Parece como si el tiempo se hubiera detenido, pero es tan sólo nuestra percepción. En realidad el mundo cada día se acelera más.
Estamos en una época de suspensión, sólo en apariencia. Indispensable, dicen, para contener un virus, mientras la curva de contagios y fallecimientos se eleva más y más rápido. Estar confinados como única respuesta posible para evitar el colapso de un sistema de salud pública insuficiente. Los años de rezagos y recortes ahora nos pasan factura.
Y qué es el confinamiento sino un asunto de espacio, y como todo asunto de espacio, también lo es de tiempo. Un tiempo lento, aburrido y en ocasiones angustiante dentro de cuatro paredes, alejados de todo contacto social. A menor espacio, el tiempo se vuelve más lento.
Pero contrario a la percepción generalizada del confinamiento, la vida afuera se ha acelerado: la información, los protocolos, el manejo de la enfermedad. Todo está en constante cambio, de un día para otro, de un momento a otro. La supuesta pausa en el tiempo antes de volver a la normalidad no es del todo cierta, al menos no para todos.
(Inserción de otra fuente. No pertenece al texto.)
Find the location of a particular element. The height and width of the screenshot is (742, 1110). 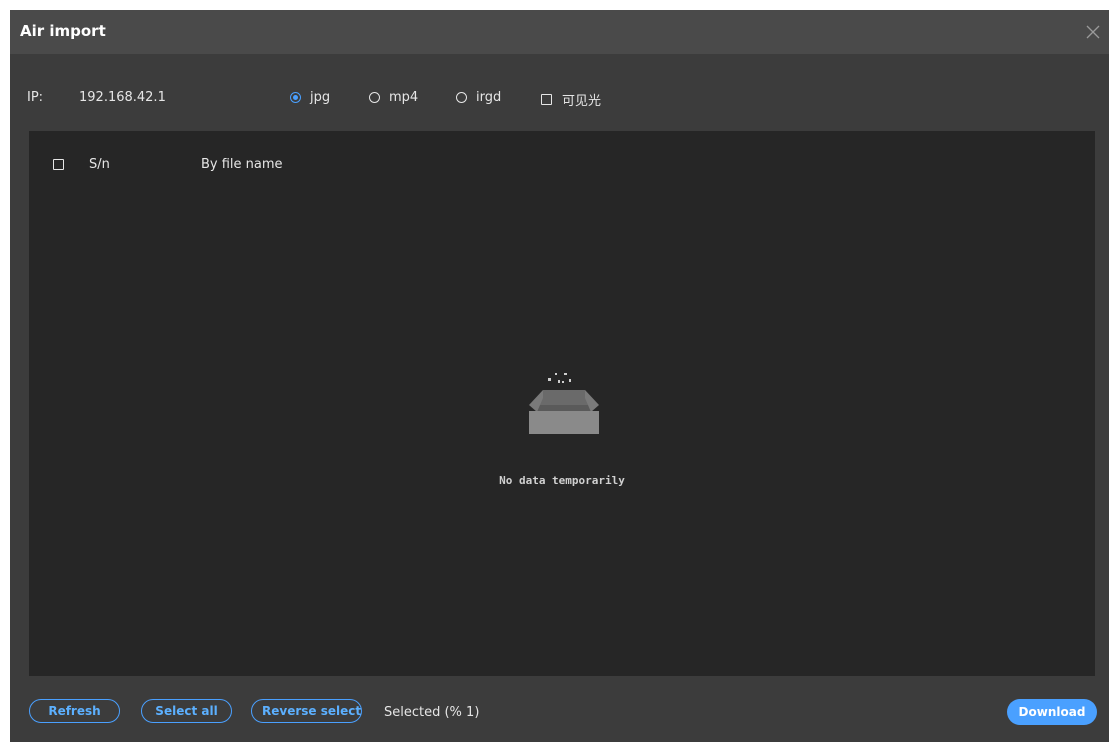

dialog-title: Air import is located at coordinates (63, 31).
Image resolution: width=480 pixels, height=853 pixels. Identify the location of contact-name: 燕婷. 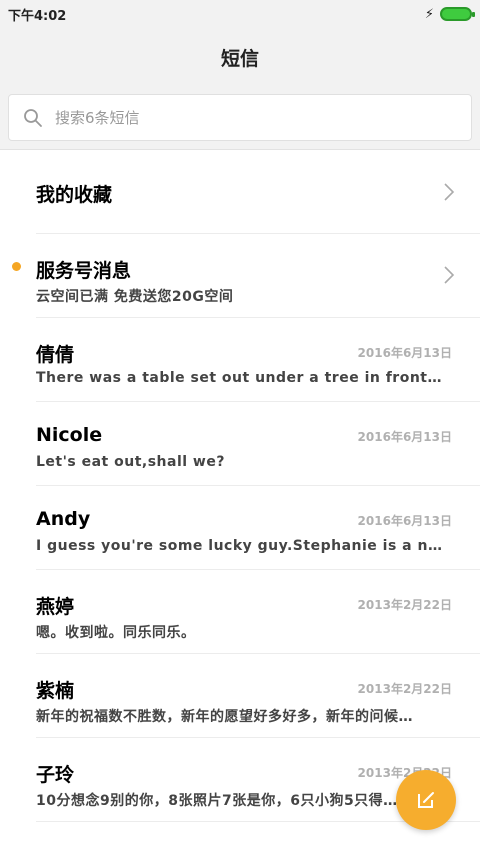
(56, 607).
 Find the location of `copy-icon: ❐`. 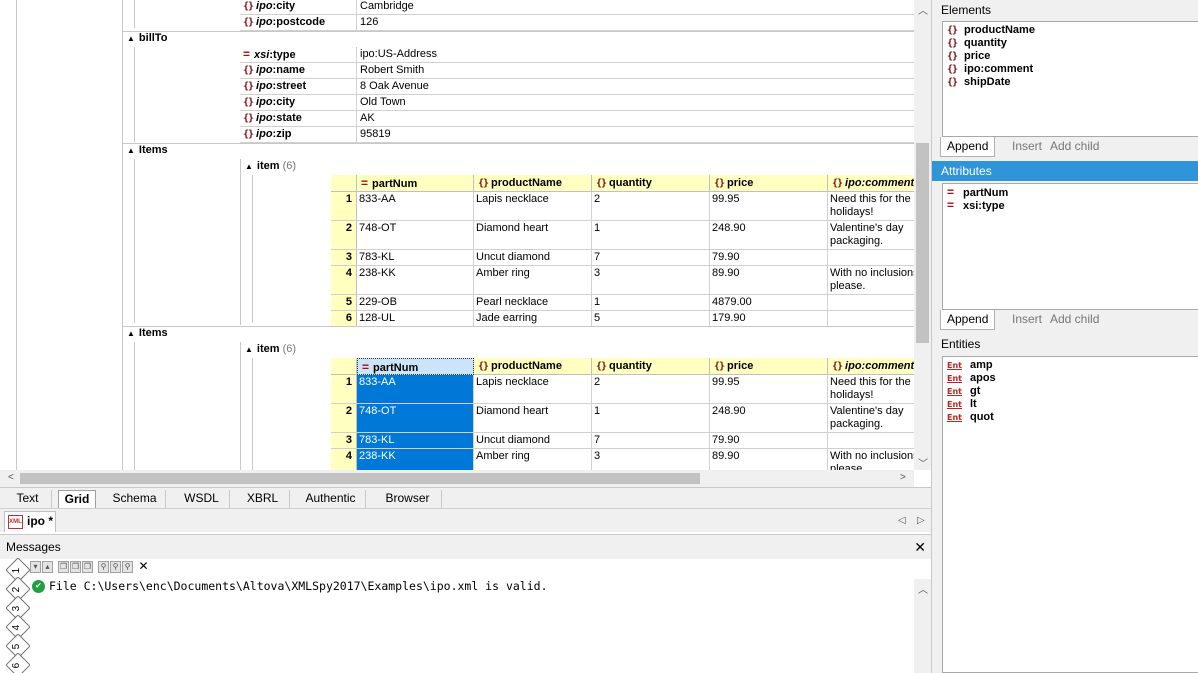

copy-icon: ❐ is located at coordinates (64, 568).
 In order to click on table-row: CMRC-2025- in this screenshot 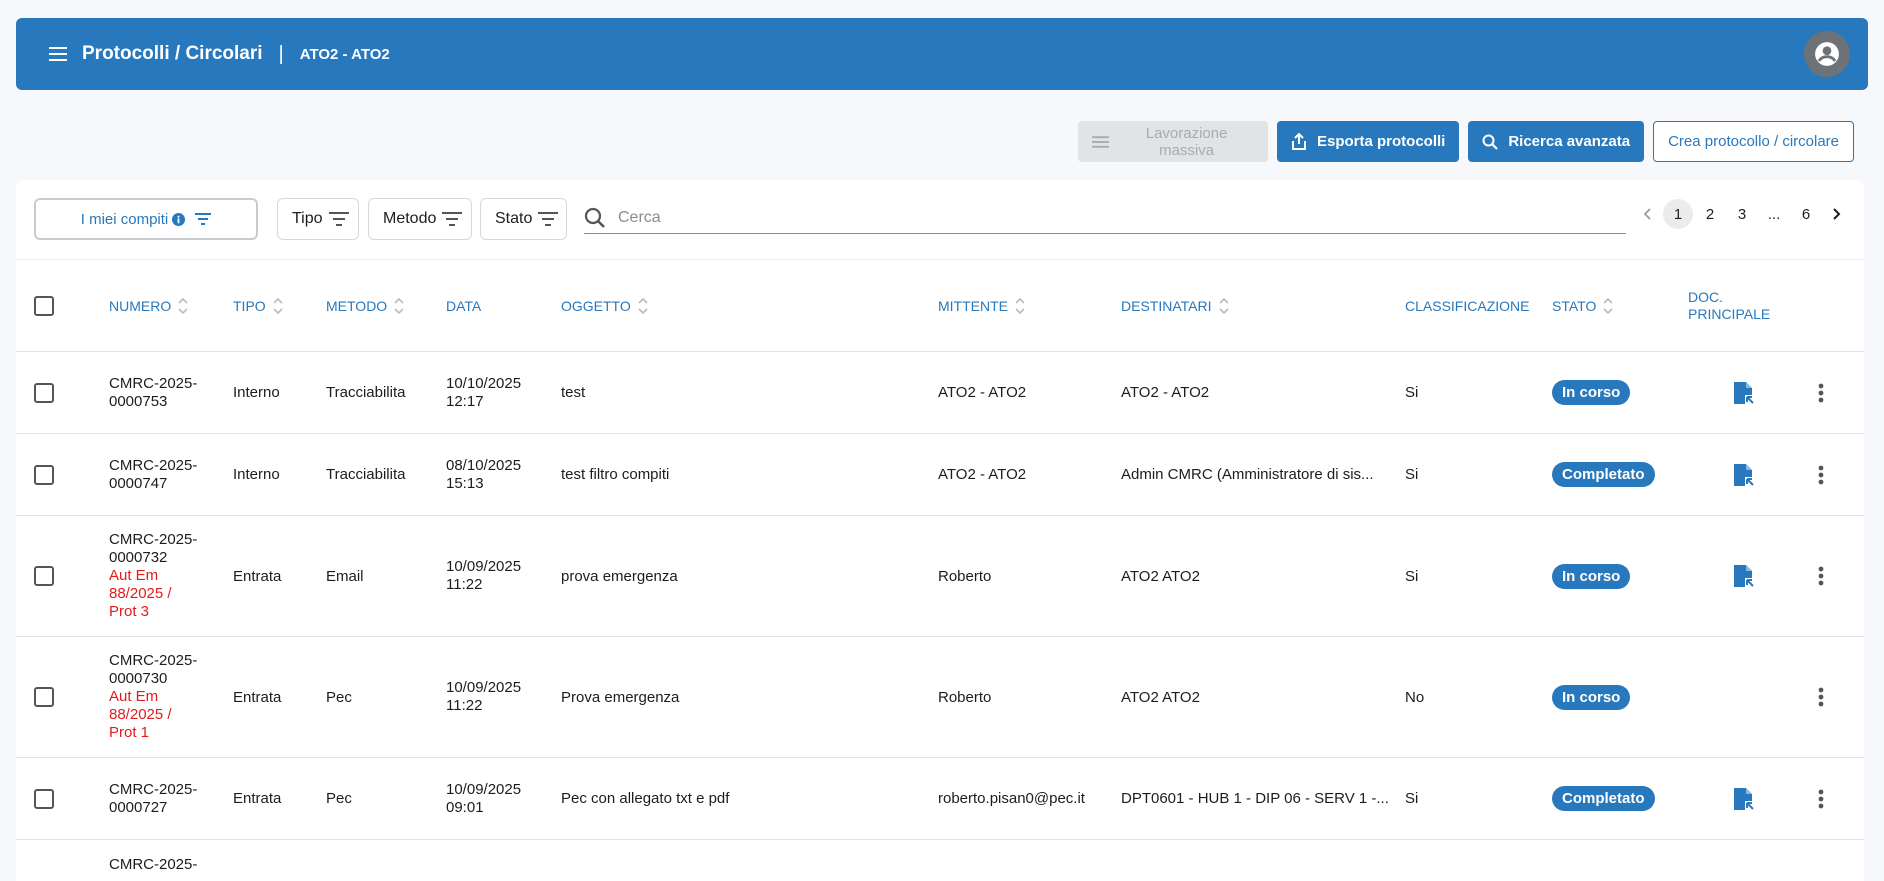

Nuestra vida parece evadirse de su curso natural, vivimos dos diferentes temporalidades: por un lado el tiempo lento para los confinados y por otro el tiempo acelerado para los que no han parado, para los que viven al día, para los que buscan trabajo, para los que buscan comida y, sobre todo, para el personal de salud que está en la primera línea para combatir la emergencia.
Esperar se convertirá en la gran virtud de esta época. Esperar mientras no tenemos tiempo. Esperar nuestro turno para adquirir algo de primera necesidad, esperar una vacuna, esperar para abrazarnos. Esperar mientras el tiempo se diluye.
Entonces, la desigualdad, otra vez. Es como cuando viras en un barco tras colisionar con un iceberg: siempre existen los privilegiados con un bote salvavidas y los que naufragan.